At April’s Infosecurity Europe conference in London, we conducted a survey that revealed a troubling disparity between IT professionals' top security concerns and their existing (or lack of) best practices. Results shed light on the extent to which organizations allow employees full control over their desktops and servers, without implementing adequate controls to defend against accidental or deliberate misuse of privileges.
Of the 500 surveyed participants, comprising IT security decision makers at the show, 41 percent cited rogue employees as the biggest threat to their organization. An additional 31 percent of respondents reported malware exploits and targeted cyber-attacks as their top threats and 8 percent of respondents pointed to unauthorized software as most dangerous.

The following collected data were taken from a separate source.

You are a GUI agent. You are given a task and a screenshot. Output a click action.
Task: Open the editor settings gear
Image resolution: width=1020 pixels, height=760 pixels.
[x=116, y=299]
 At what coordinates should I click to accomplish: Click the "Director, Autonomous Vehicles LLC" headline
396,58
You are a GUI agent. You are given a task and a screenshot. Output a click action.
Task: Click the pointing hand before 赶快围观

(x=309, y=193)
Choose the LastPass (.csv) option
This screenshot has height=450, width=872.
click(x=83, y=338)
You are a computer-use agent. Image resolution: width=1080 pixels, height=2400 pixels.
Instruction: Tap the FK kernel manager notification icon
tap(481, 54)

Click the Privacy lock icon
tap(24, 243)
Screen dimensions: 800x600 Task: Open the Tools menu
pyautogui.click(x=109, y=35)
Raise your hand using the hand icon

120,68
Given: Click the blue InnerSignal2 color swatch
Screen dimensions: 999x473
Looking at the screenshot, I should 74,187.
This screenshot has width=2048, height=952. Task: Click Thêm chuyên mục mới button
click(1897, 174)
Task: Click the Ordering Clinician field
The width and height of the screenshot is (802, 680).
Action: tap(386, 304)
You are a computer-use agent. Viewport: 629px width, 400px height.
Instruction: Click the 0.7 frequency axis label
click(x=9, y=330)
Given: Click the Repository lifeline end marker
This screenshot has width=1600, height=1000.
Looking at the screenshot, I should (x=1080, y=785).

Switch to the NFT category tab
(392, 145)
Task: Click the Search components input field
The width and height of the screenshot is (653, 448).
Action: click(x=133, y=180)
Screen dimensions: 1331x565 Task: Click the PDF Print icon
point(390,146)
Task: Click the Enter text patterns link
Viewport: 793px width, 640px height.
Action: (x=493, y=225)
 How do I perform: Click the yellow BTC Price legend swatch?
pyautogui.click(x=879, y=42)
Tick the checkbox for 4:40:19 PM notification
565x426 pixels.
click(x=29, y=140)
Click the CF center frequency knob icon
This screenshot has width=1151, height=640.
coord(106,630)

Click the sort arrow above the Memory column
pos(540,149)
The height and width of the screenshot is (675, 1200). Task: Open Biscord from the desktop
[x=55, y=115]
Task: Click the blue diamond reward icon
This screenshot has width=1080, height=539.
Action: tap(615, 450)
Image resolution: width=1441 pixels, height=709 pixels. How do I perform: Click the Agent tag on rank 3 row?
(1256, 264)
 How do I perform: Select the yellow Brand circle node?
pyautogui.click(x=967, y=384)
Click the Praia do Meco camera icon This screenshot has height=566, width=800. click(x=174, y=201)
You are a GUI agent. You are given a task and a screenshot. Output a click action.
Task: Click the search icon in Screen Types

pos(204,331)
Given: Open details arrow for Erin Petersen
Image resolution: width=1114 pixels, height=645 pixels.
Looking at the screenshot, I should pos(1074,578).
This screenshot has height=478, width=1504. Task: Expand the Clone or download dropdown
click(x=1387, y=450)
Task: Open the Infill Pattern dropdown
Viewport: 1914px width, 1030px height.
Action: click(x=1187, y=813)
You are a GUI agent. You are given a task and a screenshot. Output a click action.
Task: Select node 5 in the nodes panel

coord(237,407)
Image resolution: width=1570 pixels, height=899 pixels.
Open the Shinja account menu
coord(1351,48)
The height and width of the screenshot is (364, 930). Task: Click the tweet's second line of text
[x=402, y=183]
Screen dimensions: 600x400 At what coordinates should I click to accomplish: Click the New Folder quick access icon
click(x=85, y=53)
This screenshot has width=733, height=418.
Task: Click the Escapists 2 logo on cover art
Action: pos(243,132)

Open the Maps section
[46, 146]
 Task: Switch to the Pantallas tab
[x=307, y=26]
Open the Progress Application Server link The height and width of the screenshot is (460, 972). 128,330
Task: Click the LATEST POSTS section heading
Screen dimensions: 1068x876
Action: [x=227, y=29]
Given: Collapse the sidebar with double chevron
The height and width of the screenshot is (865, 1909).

Despite these concerns, more than 30 percent of respondents admitted to having no policy in place for managing administrator access. This is especially problematic, when you consider the power that privileged accounts carry in all three of these cited security concerns. Organizations are quickly learning that privileged users can very simply (and unwittingly) invite malware on the corporate system that could potentially result in massively expensive and excruciating data breaches. Plus, recent statistics have shown admin rights are more likely to cause malware infection as a result of unauthorized application downloads onto corporate systems.
As the sophistication of malware continues to advance, and the current crop of anti-malware software repeatedly proves ineffective against targeted attacks, the best means of fighting off vulnerability is using a flexible approach to privilege management. A least privilege methodology, where admin rights are assigned to processes and applications, as opposed to users or computers, is just as easy as rolling out signature-based AV protection, but with a defense-in-depth advantage that traditional solutions lack. Only when organizations realize this, will they really be able to resolve the core, underlying source of their top threat concerns, regaining control of their corporate security posture.